Whether the $1,000 in Southwest tickets was a "good deal" or not doesn't really matter AS LONG AS YOU HAD DECIDED YOU WERE GOING TO HAVE TO MAKE THAT PURCHASE. You may feel very differently about the "value" you got if you were able to spend the $1,000 on 10 round trip tickets to your favorite vacation destination versus on a single last-minute family medical emergency trip. But the net impact on your wallet remains exactly the same.

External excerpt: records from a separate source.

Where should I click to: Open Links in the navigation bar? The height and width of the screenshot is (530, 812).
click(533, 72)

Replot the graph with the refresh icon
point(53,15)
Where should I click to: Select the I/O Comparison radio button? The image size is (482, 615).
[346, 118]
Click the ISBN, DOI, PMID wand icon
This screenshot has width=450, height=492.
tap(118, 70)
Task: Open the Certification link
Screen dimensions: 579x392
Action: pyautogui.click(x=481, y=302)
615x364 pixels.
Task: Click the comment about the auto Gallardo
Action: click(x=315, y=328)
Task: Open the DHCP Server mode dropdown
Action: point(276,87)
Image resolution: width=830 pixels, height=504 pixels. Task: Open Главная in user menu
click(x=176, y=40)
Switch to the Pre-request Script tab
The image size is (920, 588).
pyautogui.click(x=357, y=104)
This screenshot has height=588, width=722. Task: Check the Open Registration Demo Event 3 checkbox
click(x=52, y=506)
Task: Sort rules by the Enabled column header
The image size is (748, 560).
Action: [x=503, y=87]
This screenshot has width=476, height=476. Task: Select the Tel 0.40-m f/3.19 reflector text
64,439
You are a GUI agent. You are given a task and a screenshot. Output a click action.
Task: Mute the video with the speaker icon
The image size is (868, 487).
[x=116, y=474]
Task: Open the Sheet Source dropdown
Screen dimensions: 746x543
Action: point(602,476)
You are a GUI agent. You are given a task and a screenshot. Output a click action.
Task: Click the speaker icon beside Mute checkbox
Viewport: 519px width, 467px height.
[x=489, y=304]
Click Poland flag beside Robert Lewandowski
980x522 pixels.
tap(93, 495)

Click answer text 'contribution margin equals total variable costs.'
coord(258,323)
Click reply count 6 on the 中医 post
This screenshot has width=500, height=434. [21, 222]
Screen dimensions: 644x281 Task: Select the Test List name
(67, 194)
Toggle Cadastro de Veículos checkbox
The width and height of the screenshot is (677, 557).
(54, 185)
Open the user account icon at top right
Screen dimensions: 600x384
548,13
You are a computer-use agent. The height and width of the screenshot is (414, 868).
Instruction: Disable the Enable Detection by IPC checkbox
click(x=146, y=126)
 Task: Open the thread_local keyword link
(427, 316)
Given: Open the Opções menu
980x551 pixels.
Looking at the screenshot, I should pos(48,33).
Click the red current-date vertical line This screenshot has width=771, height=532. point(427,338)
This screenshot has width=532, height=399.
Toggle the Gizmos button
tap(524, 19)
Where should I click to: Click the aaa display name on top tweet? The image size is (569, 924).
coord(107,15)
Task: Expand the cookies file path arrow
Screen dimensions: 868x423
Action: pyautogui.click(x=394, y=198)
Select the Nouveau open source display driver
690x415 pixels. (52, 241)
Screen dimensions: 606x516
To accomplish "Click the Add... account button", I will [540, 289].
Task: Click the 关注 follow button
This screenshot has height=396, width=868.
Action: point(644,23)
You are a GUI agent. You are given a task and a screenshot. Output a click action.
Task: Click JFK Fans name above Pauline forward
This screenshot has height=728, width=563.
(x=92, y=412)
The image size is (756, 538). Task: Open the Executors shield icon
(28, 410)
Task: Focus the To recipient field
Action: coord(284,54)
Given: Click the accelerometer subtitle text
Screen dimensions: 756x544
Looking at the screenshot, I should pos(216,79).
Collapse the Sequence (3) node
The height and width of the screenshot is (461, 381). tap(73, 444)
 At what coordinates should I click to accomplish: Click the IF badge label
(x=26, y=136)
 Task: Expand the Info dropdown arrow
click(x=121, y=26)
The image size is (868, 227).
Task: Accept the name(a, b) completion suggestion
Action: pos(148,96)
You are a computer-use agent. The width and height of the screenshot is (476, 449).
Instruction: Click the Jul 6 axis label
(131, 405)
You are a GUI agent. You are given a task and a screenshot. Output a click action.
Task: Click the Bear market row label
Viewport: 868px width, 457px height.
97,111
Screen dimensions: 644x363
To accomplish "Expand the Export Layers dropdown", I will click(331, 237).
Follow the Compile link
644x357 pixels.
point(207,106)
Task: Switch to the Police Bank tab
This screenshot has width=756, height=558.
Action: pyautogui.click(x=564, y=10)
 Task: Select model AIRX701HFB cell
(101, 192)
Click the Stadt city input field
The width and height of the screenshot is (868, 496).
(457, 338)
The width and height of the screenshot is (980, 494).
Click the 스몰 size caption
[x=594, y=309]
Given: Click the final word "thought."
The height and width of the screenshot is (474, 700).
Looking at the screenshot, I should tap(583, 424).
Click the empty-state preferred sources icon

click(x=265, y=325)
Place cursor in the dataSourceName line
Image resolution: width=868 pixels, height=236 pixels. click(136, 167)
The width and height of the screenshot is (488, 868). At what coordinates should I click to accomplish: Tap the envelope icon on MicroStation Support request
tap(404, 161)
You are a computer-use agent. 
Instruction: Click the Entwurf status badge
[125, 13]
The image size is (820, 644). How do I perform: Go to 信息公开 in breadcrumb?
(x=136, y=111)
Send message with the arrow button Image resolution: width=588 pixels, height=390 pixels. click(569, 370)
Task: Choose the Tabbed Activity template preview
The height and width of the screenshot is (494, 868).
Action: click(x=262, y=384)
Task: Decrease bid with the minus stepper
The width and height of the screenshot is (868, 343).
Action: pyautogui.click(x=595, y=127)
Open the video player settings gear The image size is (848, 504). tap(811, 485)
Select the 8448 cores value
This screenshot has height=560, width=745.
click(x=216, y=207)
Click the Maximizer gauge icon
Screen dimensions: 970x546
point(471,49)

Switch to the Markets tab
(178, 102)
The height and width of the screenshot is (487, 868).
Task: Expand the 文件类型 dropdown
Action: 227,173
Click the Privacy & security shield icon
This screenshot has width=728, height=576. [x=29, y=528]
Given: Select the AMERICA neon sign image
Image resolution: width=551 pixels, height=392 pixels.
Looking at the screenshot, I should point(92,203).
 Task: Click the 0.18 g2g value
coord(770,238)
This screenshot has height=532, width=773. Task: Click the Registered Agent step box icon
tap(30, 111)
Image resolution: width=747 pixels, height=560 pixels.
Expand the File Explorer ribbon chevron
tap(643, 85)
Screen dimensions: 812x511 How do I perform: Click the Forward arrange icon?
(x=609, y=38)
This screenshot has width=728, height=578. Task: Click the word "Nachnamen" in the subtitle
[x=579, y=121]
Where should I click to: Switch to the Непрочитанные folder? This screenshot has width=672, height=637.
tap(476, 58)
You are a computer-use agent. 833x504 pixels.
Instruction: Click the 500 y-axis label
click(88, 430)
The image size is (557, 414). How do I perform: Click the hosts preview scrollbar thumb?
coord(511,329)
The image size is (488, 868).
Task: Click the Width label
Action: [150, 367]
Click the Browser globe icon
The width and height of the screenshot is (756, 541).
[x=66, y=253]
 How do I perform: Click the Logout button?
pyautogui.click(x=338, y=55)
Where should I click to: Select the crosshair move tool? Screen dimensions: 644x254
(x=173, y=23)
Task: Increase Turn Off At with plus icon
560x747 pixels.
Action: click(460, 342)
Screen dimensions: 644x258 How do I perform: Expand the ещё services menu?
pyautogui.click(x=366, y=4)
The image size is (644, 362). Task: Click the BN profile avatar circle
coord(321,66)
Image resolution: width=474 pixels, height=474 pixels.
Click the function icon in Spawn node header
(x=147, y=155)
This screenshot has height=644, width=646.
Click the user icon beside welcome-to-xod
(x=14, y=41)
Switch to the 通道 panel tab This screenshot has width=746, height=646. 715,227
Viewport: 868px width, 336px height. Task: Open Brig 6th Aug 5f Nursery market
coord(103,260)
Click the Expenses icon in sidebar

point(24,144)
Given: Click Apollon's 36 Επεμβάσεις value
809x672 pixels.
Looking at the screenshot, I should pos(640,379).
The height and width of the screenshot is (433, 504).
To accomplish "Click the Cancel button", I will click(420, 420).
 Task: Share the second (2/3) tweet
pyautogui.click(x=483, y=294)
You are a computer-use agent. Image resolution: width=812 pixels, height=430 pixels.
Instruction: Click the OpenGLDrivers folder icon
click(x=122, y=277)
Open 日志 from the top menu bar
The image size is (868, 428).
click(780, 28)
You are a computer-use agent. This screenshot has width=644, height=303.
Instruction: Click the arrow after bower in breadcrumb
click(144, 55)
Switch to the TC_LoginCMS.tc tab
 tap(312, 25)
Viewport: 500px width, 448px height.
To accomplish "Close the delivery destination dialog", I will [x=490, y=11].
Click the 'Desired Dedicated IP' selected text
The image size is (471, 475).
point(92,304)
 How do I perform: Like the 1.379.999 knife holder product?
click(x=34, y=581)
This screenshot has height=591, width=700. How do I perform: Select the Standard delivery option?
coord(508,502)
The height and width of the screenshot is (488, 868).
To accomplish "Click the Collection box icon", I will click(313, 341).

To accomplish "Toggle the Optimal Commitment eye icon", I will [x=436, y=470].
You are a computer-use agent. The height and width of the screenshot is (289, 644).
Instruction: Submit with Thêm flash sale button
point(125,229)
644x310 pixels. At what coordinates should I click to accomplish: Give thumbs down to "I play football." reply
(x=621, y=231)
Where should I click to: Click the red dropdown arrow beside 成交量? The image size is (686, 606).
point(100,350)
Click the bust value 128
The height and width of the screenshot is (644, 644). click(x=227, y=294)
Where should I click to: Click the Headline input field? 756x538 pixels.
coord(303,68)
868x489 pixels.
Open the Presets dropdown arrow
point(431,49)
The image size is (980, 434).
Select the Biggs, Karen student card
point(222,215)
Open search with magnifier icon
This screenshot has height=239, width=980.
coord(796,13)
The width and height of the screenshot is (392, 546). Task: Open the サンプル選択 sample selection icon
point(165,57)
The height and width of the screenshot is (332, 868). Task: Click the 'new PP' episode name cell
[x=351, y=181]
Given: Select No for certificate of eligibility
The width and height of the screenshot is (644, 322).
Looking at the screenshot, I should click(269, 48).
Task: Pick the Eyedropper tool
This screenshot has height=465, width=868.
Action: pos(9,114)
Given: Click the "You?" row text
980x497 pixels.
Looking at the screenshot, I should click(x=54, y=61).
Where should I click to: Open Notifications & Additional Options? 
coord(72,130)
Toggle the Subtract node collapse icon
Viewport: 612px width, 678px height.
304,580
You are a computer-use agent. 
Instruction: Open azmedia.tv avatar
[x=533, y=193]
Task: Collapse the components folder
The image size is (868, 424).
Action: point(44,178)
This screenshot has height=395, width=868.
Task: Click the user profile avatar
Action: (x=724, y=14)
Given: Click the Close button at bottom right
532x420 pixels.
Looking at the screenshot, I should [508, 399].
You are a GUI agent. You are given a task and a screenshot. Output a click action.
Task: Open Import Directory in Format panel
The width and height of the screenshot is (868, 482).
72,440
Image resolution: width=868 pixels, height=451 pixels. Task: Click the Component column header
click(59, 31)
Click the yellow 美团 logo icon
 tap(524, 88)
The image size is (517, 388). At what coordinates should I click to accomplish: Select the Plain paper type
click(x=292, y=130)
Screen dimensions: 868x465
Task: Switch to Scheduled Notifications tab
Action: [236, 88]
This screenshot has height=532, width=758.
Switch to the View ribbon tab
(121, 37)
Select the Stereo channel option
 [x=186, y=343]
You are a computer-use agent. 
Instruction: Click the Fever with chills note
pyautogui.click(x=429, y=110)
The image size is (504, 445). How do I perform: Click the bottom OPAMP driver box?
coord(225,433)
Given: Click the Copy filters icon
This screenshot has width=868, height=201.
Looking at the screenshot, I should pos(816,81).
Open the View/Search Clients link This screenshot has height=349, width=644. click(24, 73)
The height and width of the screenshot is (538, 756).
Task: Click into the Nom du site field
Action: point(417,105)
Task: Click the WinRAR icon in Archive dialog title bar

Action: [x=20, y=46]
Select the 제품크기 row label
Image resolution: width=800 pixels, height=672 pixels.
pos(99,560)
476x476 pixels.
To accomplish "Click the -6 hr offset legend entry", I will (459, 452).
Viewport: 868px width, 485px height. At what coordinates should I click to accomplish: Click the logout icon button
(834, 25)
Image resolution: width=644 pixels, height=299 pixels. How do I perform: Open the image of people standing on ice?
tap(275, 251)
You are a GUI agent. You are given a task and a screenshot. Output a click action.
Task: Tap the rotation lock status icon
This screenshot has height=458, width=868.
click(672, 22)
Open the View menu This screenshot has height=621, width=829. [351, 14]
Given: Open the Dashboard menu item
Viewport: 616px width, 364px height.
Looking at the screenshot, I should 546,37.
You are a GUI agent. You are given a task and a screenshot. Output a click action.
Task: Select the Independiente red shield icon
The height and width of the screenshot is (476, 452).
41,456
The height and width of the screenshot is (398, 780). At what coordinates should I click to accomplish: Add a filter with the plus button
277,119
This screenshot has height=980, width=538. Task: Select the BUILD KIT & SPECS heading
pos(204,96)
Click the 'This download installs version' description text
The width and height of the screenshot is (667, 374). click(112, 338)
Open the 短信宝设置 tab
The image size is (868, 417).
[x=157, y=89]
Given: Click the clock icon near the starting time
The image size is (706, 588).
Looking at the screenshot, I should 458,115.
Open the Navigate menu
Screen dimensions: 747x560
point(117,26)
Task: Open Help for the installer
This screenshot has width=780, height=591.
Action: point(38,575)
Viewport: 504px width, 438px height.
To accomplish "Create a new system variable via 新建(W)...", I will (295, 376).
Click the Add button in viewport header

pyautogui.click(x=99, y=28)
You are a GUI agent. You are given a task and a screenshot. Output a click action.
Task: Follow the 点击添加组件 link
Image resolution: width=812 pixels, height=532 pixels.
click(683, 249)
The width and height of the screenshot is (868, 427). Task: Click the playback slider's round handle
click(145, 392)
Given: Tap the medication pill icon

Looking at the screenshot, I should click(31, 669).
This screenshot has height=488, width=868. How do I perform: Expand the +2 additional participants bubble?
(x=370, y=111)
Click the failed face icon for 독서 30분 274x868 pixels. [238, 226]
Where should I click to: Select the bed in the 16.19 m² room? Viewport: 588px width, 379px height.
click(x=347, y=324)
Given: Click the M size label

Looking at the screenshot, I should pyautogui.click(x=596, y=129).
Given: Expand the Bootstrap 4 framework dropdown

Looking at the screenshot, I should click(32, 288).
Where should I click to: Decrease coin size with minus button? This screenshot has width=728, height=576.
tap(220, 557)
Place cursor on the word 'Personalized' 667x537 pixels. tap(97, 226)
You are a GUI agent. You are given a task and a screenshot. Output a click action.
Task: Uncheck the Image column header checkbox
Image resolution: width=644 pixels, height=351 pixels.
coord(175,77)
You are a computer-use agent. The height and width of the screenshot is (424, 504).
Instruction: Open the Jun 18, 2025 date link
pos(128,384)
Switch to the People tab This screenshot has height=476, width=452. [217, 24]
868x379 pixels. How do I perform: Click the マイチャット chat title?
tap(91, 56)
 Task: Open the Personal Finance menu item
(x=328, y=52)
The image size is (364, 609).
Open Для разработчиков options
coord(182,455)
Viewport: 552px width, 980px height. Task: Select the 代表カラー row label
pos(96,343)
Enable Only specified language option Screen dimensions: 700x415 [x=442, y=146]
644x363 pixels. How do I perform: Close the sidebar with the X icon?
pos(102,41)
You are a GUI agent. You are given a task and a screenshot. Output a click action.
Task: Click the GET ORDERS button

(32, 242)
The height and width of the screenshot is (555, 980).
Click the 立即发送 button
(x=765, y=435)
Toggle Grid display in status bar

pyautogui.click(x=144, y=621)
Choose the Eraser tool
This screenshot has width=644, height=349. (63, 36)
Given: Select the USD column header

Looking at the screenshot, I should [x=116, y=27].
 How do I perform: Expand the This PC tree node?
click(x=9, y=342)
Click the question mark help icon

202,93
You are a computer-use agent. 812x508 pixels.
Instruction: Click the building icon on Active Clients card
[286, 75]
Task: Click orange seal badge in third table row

Or take the jetBlue All-You-Can-Jet pass as an example. Suppose jetBlue offers it again this year for $500, and you buy two for $1,000 total. Because you have the time and the inclination, you use the passes to the max and get what you feel is $10,000 "worth" of travel out of it. You also have have to make a non-business trip this year where you are furious that you have to spend $500 per night for a 2-night hotel stay in a crummy hotel property because there's a college football game that weekend and alumni fans had nearly filled all of the hotels. You certainly don't feel like you got $1,000 "worth" out of your hotel stay. But assuming you don't carry a jetBlue-affiliated credit card or a credit card affiliated with that hotel, whether you direct the $1,000 in jetBlue spending or the $1,000 in hotel spending to your Capital One Venture card doesn't affect the net impact on your wallet -- Capital One will rebate either purchase, leaving you to pay for the other purchase. Again, the subjective value of your spending doesn't matter so long as you had decided you were going to have to spend.